The Quick Mask is as its sounds — a mask that you can create quickly. After you turn on the quick mask, anything that you paint with black is masked, while everything that is not painted is not masked. When it is turned on, you paint the mask. When you turn it off, it automatically creates a selection for you from the mask you painted, thereby allowing you to affect only the areas that were not masked.
■ To edit in Quick Mask Mode click the Quick Mask Mode button (Q), which is near the bottom of the Tools palette, as shown in Figure 35.5. Before painting, make sure that the Foreground color is Black by clicking the Set Default Foreground and Background Colors (D) icon, which is located just to the bottom of the Foreground and Background color boxes in the Tools palette.
■ Select the Brush tool (B) by clicking it in the Tools palette.
■ Click the Brush Preset Picker box (the second brush box from the left) in the Options palette to select an appropriate brush. I suggest selecting the
Soft Round 300 Pixels brush by clicking it in the Brush palette shown in Figure 35.6. The Options bar should now show Mode as Normal, Opacity as 100%, and Flow as 100%. As you click and drag your cursor, paint with a red color, much like a rubylith — the default color of the mask. Keep clicking and dragging until you paint all of the leaves and the grass. After you are done, your mask should look similar to the one shown in Figure 35.7.

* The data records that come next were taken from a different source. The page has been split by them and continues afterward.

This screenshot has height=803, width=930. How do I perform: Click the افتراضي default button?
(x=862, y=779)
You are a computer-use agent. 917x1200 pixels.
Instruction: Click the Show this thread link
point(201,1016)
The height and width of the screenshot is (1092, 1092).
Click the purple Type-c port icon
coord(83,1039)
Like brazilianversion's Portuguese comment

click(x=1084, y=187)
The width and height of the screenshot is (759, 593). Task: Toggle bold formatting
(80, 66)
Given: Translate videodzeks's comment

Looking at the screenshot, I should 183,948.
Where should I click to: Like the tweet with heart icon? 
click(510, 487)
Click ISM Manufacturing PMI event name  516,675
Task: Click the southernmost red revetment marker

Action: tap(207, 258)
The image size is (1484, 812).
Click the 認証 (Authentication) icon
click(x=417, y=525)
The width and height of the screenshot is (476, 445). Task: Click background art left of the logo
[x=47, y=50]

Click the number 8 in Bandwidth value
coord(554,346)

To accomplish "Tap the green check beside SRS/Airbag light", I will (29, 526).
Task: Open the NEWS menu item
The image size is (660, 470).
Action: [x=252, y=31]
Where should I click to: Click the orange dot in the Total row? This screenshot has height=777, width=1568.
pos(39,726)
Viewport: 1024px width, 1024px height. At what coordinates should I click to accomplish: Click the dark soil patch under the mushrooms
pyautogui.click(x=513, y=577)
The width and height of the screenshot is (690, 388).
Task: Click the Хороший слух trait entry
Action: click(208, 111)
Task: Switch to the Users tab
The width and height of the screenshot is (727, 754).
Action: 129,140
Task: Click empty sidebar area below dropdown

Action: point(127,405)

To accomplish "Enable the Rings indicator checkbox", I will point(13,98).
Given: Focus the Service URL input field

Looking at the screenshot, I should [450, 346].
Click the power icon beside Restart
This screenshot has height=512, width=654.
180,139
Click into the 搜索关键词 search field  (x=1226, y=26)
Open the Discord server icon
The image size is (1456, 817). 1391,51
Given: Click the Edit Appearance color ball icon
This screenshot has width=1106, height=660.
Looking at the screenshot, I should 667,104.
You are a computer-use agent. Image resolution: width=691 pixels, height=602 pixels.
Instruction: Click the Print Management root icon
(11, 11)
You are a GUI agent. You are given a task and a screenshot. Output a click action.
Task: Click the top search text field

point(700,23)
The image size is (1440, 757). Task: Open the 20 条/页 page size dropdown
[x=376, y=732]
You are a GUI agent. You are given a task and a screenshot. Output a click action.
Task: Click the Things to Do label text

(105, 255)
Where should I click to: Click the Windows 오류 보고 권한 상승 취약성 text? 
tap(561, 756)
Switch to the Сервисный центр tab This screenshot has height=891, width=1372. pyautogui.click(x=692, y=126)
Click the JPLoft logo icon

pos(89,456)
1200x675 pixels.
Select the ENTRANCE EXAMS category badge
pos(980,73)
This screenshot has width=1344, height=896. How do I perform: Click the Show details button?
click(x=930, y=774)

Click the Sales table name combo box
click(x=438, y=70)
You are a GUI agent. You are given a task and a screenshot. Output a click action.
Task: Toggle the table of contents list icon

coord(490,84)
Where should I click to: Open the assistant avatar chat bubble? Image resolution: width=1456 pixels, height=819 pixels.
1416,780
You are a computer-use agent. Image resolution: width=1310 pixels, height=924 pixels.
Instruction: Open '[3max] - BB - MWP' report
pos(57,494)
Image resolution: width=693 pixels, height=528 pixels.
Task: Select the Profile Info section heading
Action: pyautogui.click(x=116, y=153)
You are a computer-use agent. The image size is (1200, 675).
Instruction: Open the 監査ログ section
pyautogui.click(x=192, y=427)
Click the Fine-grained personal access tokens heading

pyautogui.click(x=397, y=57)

■ To turn off Quick Mask mode and once again edit in Standard Mode, click the Standard Mode button in the Tools palette. You now see a selection marquee showing you where want to apply the Poster Edges filter.
■ Choose Filter ^ Artistic ^ Poster Edges to get the Poster Edges dialog box shown in Figure 35.8. If you click inside the image preview box inside the Poster Edges dialog box, the cursor turns into the Hand tool. You can now click and drag the image to pick an area where you can best judge the settings. As we are going to set the filter
for the truck, click and drag until you can view the Mack emblem on the side of the hood. Assuming that we are in agreement that we want a nice level of posterization with medium heavy lines, try the settings of 4,3, and 6 respectively for Edge Thickness, Edge Intensity, and Posterization. Click OK to apply the settings.
■ Invert the selection by choosing Select ^ Inverse (Shift+Ctrl+I).
■ Choose Filter ^ Artistic ^ Poster Edges to get the Poster Edges dialog box. Click inside the image preview box and drag the image until you see the bottom-left corner of the image. Try setting Edge Thickness, Edge Intensity, and Posterization to 0,0, and 5 respectively.
■ Click OK to apply the settings, which makes the areas covered with grass and leaves have similar characteristics as the portion of the image where there are fire trucks.
■ If the Poster Edges effect is too strong for you, you can fade the effect by choosing Edit ^ Fade Poster Edges (Shift+Ctrl+F) to get the Fade dialog box shown in Figure 35.9. Not only can you adjust the fade factor by adjusting Opacity, but you can also change the blend mode! Using the
Preview feature, you can see the changes in the image as you make them. After you are done experimenting, click Cancel as I just wanted to show you how the Fade command works — not actually use it.
■ Choose Select ^ Deselect (Ctrl+D) to remove the selection marquee.
■ To further enhance the filter you just applied, choose Image ^ Adjustments ^ Levels (Ctrl+L) to get the Levels dialog box. Set Input Levels to 20,1.00, and 235 respectively, and then click OK.